:: What this task involves ::
The entries below are to be repeated exactly as they stand.

:: Information supplied ::

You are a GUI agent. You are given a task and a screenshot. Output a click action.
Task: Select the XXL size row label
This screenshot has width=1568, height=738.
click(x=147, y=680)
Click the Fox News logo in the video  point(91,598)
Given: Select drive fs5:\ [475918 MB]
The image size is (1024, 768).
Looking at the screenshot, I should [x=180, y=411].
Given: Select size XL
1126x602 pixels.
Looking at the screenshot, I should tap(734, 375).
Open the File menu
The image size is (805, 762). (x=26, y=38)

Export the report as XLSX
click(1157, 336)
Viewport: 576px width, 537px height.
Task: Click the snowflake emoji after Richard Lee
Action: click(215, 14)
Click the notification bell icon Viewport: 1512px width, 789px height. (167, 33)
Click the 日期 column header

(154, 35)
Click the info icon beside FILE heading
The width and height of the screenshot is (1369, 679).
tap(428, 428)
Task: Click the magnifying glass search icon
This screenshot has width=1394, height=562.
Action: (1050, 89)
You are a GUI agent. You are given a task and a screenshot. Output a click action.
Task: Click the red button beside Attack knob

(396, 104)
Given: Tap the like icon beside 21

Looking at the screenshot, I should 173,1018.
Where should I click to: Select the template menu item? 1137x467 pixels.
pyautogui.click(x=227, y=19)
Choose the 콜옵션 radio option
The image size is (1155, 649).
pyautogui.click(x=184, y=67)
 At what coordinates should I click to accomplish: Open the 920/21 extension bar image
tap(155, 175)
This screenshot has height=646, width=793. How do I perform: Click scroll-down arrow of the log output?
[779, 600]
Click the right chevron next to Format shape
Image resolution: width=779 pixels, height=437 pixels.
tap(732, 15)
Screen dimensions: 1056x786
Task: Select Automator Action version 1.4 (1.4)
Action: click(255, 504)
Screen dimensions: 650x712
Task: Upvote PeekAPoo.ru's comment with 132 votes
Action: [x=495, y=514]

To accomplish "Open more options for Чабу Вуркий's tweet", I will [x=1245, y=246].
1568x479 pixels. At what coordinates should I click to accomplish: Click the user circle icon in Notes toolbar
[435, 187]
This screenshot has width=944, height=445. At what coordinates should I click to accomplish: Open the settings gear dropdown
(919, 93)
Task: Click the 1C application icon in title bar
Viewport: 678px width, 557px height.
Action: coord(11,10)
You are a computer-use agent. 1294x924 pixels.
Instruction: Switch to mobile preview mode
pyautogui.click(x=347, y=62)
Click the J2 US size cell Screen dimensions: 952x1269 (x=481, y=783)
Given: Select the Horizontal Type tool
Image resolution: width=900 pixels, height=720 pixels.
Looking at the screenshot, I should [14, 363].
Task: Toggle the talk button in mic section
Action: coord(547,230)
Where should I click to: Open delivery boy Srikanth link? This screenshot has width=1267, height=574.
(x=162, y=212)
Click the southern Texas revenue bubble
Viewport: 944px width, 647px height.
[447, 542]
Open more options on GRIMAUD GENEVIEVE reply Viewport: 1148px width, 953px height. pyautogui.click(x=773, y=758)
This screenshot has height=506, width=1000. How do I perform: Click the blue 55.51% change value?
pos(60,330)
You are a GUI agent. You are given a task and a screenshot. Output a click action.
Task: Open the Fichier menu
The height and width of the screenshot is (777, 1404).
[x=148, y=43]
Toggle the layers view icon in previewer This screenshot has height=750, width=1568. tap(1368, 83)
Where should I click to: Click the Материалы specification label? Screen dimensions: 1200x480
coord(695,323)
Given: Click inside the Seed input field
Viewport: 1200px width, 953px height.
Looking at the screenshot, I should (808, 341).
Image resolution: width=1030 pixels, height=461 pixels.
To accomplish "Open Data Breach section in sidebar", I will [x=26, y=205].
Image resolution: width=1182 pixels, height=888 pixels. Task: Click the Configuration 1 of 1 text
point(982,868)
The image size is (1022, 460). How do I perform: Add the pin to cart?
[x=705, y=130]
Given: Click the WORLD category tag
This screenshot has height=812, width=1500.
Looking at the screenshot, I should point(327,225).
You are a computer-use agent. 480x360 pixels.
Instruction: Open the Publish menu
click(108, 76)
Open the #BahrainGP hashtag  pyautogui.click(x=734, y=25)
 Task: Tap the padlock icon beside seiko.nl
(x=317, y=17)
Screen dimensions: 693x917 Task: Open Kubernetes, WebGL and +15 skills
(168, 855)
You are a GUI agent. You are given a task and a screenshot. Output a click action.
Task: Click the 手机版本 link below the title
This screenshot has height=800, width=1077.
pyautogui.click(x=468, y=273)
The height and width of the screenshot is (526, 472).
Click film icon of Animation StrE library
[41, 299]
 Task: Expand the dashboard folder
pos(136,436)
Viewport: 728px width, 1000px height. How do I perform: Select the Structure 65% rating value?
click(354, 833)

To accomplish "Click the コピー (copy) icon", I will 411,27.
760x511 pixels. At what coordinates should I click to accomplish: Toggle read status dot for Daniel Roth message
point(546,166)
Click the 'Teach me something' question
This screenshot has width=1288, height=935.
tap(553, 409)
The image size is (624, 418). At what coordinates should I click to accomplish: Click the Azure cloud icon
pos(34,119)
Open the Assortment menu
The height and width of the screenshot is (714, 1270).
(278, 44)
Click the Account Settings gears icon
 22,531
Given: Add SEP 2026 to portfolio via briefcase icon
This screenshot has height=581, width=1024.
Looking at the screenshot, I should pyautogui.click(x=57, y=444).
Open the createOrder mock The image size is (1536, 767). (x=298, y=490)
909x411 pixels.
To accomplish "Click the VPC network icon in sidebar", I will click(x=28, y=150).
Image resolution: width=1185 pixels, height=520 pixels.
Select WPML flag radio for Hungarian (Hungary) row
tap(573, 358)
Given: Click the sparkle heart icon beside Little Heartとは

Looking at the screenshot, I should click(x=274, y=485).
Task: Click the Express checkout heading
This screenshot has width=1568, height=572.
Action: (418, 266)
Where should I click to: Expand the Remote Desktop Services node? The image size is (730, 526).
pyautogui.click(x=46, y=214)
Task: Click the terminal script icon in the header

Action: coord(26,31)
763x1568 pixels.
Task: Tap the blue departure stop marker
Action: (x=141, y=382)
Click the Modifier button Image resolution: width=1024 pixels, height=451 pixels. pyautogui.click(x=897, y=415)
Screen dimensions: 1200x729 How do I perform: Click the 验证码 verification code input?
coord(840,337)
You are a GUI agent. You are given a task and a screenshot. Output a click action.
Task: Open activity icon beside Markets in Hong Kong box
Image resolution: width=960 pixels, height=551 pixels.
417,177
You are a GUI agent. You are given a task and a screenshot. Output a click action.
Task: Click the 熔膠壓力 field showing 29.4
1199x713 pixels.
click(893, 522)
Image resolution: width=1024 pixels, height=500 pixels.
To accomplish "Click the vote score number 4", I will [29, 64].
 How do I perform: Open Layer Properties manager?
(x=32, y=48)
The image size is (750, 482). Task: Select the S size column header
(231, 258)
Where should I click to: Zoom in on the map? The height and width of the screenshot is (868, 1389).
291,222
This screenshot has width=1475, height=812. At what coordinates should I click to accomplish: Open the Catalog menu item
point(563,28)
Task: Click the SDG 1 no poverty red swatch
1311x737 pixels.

:: Your response ::
You are a GUI agent. You are given a task and a screenshot. Output a click action.
Task: Select the XXL size row label
This screenshot has width=1568, height=738.
click(x=147, y=680)
Click the Fox News logo in the video  point(91,598)
Given: Select drive fs5:\ [475918 MB]
The image size is (1024, 768).
Looking at the screenshot, I should [x=180, y=411].
Given: Select size XL
1126x602 pixels.
Looking at the screenshot, I should tap(734, 375).
Open the File menu
The image size is (805, 762). (x=26, y=38)

Export the report as XLSX
click(1157, 336)
Viewport: 576px width, 537px height.
Task: Click the snowflake emoji after Richard Lee
Action: click(215, 14)
Click the notification bell icon Viewport: 1512px width, 789px height. (167, 33)
Click the 日期 column header

(154, 35)
Click the info icon beside FILE heading
The width and height of the screenshot is (1369, 679).
tap(428, 428)
Task: Click the magnifying glass search icon
This screenshot has width=1394, height=562.
Action: (1050, 89)
You are a GUI agent. You are given a task and a screenshot. Output a click action.
Task: Click the red button beside Attack knob

(396, 104)
Given: Tap the like icon beside 21

Looking at the screenshot, I should 173,1018.
Where should I click to: Select the template menu item? 1137x467 pixels.
pyautogui.click(x=227, y=19)
Choose the 콜옵션 radio option
The image size is (1155, 649).
pyautogui.click(x=184, y=67)
 At what coordinates should I click to accomplish: Open the 920/21 extension bar image
tap(155, 175)
This screenshot has height=646, width=793. How do I perform: Click scroll-down arrow of the log output?
[779, 600]
Click the right chevron next to Format shape
Image resolution: width=779 pixels, height=437 pixels.
tap(732, 15)
Screen dimensions: 1056x786
Task: Select Automator Action version 1.4 (1.4)
Action: click(255, 504)
Screen dimensions: 650x712
Task: Upvote PeekAPoo.ru's comment with 132 votes
Action: [x=495, y=514]

To accomplish "Open more options for Чабу Вуркий's tweet", I will [x=1245, y=246].
1568x479 pixels. At what coordinates should I click to accomplish: Click the user circle icon in Notes toolbar
[435, 187]
This screenshot has width=944, height=445. At what coordinates should I click to accomplish: Open the settings gear dropdown
(919, 93)
Task: Click the 1C application icon in title bar
Viewport: 678px width, 557px height.
Action: coord(11,10)
You are a computer-use agent. 1294x924 pixels.
Instruction: Switch to mobile preview mode
pyautogui.click(x=347, y=62)
Click the J2 US size cell Screen dimensions: 952x1269 (x=481, y=783)
Given: Select the Horizontal Type tool
Image resolution: width=900 pixels, height=720 pixels.
Looking at the screenshot, I should [14, 363].
Task: Toggle the talk button in mic section
Action: coord(547,230)
Where should I click to: Open delivery boy Srikanth link? This screenshot has width=1267, height=574.
(x=162, y=212)
Click the southern Texas revenue bubble
Viewport: 944px width, 647px height.
[447, 542]
Open more options on GRIMAUD GENEVIEVE reply Viewport: 1148px width, 953px height. pyautogui.click(x=773, y=758)
This screenshot has height=506, width=1000. How do I perform: Click the blue 55.51% change value?
pos(60,330)
You are a GUI agent. You are given a task and a screenshot. Output a click action.
Task: Open the Fichier menu
The height and width of the screenshot is (777, 1404).
[x=148, y=43]
Toggle the layers view icon in previewer This screenshot has height=750, width=1568. tap(1368, 83)
Where should I click to: Click the Материалы specification label? Screen dimensions: 1200x480
coord(695,323)
Given: Click inside the Seed input field
Viewport: 1200px width, 953px height.
Looking at the screenshot, I should (808, 341).
Image resolution: width=1030 pixels, height=461 pixels.
To accomplish "Open Data Breach section in sidebar", I will [x=26, y=205].
Image resolution: width=1182 pixels, height=888 pixels. Task: Click the Configuration 1 of 1 text
point(982,868)
The image size is (1022, 460). How do I perform: Add the pin to cart?
[x=705, y=130]
Given: Click the WORLD category tag
This screenshot has height=812, width=1500.
Looking at the screenshot, I should point(327,225).
You are a computer-use agent. 480x360 pixels.
Instruction: Open the Publish menu
click(108, 76)
Open the #BahrainGP hashtag  pyautogui.click(x=734, y=25)
 Task: Tap the padlock icon beside seiko.nl
(x=317, y=17)
Screen dimensions: 693x917 Task: Open Kubernetes, WebGL and +15 skills
(168, 855)
You are a GUI agent. You are given a task and a screenshot. Output a click action.
Task: Click the 手机版本 link below the title
This screenshot has height=800, width=1077.
pyautogui.click(x=468, y=273)
The height and width of the screenshot is (526, 472).
Click film icon of Animation StrE library
[41, 299]
 Task: Expand the dashboard folder
pos(136,436)
Viewport: 728px width, 1000px height. How do I perform: Select the Structure 65% rating value?
click(354, 833)

To accomplish "Click the コピー (copy) icon", I will 411,27.
760x511 pixels. At what coordinates should I click to accomplish: Toggle read status dot for Daniel Roth message
point(546,166)
Click the 'Teach me something' question
This screenshot has width=1288, height=935.
tap(553, 409)
The image size is (624, 418). At what coordinates should I click to accomplish: Click the Azure cloud icon
pos(34,119)
Open the Assortment menu
The height and width of the screenshot is (714, 1270).
(278, 44)
Click the Account Settings gears icon
 22,531
Given: Add SEP 2026 to portfolio via briefcase icon
This screenshot has height=581, width=1024.
Looking at the screenshot, I should pyautogui.click(x=57, y=444).
Open the createOrder mock The image size is (1536, 767). (x=298, y=490)
909x411 pixels.
To accomplish "Click the VPC network icon in sidebar", I will click(x=28, y=150).
Image resolution: width=1185 pixels, height=520 pixels.
Select WPML flag radio for Hungarian (Hungary) row
tap(573, 358)
Given: Click the sparkle heart icon beside Little Heartとは

Looking at the screenshot, I should click(x=274, y=485).
Task: Click the Express checkout heading
This screenshot has width=1568, height=572.
Action: (418, 266)
Where should I click to: Expand the Remote Desktop Services node? The image size is (730, 526).
pyautogui.click(x=46, y=214)
Task: Click the terminal script icon in the header

Action: coord(26,31)
763x1568 pixels.
Task: Tap the blue departure stop marker
Action: (x=141, y=382)
Click the Modifier button Image resolution: width=1024 pixels, height=451 pixels. pyautogui.click(x=897, y=415)
Screen dimensions: 1200x729 How do I perform: Click the 验证码 verification code input?
coord(840,337)
You are a GUI agent. You are given a task and a screenshot. Output a click action.
Task: Open activity icon beside Markets in Hong Kong box
Image resolution: width=960 pixels, height=551 pixels.
417,177
You are a GUI agent. You are given a task and a screenshot. Output a click action.
Task: Click the 熔膠壓力 field showing 29.4
1199x713 pixels.
click(893, 522)
Image resolution: width=1024 pixels, height=500 pixels.
To accomplish "Click the vote score number 4", I will [29, 64].
 How do I perform: Open Layer Properties manager?
(x=32, y=48)
The image size is (750, 482). Task: Select the S size column header
(231, 258)
Where should I click to: Zoom in on the map? The height and width of the screenshot is (868, 1389).
291,222
This screenshot has width=1475, height=812. At what coordinates should I click to accomplish: Open the Catalog menu item
point(563,28)
Task: Click the SDG 1 no poverty red swatch
1311x737 pixels.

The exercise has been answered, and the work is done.